Отрывок:
В таких честолюбивых борениях и сомнениях никто человеку не поможет. Только его собственная интуиция, голос которой он должен расслышать, подскажет выбор.

Надо пройти по узкому, срединному пути. По одну его сторону высятся воздушные замки, мерцают миражи, созданные воображением пылких мечтателей и ловцов несбыточного, тех, кто превратился в оторванного от всякой почвы фантазера и теоретика. А по другую — руины неосуществившихся замыслов ученых, которые погубили свой талант погоней за сиюминутным, немедленным успехом. Они позабывали свои «детские», задушевные вопросы, изменяли себе и потому останавливались в своем развитии.

* * *

Двенадцатого августа Вернадский уже в Петербурге и торопится, спешит в Териоки, где ожидается великое событие.

Роды проходили трудно. В какой-то миг врачи даже не надеялись сохранить обе жизни. Но все же обошлось. 20 августа появился крепкий малыш, сын. Окрестили его в честь деда-сенатора Георгием. Как выяснилось через много лет, он оказался последним представителем мужской линии своего прапрадеда Ивана Никифоровича, так неосторожно проклявшего свое потомство.

А пока он радовал всех: деда, бабок, многочисленных дядей и тетей, рос здоровым ребенком, получая различные звукоподражательные прозвища Гага, Гагун и т. п. У любимого дитяти много имен. Одно из них — Гуля — закрепилось надолго, чуть не до того времени, как он сам стал профессором.

Представленные сведения:
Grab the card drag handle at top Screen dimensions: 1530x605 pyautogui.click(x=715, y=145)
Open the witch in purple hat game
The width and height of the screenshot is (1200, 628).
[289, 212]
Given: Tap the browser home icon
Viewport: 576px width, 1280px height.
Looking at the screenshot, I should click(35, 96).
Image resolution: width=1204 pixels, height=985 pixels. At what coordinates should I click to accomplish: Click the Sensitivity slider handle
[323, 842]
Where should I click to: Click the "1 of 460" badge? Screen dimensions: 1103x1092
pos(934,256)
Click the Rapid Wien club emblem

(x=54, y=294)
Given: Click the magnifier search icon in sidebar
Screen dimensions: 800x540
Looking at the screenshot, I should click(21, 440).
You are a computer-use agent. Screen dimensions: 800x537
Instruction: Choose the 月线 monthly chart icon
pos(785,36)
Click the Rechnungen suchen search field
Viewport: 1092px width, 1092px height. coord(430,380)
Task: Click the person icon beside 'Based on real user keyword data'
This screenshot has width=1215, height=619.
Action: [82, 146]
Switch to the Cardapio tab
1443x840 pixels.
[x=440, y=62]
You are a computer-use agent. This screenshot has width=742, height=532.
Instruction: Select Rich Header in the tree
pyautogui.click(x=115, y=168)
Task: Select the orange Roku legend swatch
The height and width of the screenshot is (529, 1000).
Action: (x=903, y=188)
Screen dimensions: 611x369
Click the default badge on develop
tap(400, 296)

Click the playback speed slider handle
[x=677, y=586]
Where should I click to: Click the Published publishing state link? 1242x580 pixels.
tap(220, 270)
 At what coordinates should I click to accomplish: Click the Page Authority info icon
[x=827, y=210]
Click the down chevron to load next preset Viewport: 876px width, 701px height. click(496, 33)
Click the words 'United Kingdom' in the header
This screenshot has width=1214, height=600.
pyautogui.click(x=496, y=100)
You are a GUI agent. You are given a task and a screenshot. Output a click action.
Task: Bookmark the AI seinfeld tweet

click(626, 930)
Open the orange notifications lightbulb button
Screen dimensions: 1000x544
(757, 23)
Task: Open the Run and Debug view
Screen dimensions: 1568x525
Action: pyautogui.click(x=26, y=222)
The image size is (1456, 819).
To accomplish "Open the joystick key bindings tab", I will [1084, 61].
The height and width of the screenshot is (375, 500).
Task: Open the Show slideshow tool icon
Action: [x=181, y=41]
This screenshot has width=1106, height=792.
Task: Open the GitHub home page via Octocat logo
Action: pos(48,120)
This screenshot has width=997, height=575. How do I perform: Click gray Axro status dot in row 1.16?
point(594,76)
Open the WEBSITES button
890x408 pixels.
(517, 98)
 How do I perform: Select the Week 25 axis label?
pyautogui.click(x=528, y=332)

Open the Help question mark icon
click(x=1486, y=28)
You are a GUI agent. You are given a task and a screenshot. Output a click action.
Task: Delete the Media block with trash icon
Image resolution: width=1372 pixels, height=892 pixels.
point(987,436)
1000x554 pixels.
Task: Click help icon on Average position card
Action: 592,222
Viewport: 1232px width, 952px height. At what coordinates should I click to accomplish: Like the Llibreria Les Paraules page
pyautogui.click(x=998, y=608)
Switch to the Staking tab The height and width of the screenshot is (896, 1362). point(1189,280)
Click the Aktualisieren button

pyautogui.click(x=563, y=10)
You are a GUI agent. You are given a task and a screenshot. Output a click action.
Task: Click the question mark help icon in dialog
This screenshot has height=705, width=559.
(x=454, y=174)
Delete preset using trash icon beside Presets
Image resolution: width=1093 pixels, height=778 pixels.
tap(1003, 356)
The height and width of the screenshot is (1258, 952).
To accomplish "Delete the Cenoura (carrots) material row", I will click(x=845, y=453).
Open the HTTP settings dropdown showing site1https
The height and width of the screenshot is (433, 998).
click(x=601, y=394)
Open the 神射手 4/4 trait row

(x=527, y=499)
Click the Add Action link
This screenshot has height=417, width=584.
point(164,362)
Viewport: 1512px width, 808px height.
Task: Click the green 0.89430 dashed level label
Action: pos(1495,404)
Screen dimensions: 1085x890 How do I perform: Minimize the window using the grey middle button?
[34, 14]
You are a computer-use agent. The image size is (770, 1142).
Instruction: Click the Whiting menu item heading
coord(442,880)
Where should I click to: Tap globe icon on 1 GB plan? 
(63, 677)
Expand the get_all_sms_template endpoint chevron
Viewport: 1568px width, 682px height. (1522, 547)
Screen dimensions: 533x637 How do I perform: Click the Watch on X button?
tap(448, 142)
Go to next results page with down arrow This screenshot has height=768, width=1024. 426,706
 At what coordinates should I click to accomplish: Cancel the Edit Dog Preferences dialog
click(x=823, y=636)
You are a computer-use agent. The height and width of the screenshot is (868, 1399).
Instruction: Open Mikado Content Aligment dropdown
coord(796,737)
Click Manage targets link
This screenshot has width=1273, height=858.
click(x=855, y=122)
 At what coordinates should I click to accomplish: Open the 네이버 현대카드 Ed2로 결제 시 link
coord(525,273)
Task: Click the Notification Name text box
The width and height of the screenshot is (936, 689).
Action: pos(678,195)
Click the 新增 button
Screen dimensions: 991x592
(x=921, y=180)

Что нужно сделать:
Укажите, в честь кого, согласно отрывку, окрестили родившегося сына. Материал никак не связан с отрывком.

Ответ на задачу:
В честь деда-сенатора, поэтому мальчика назвали Георгием.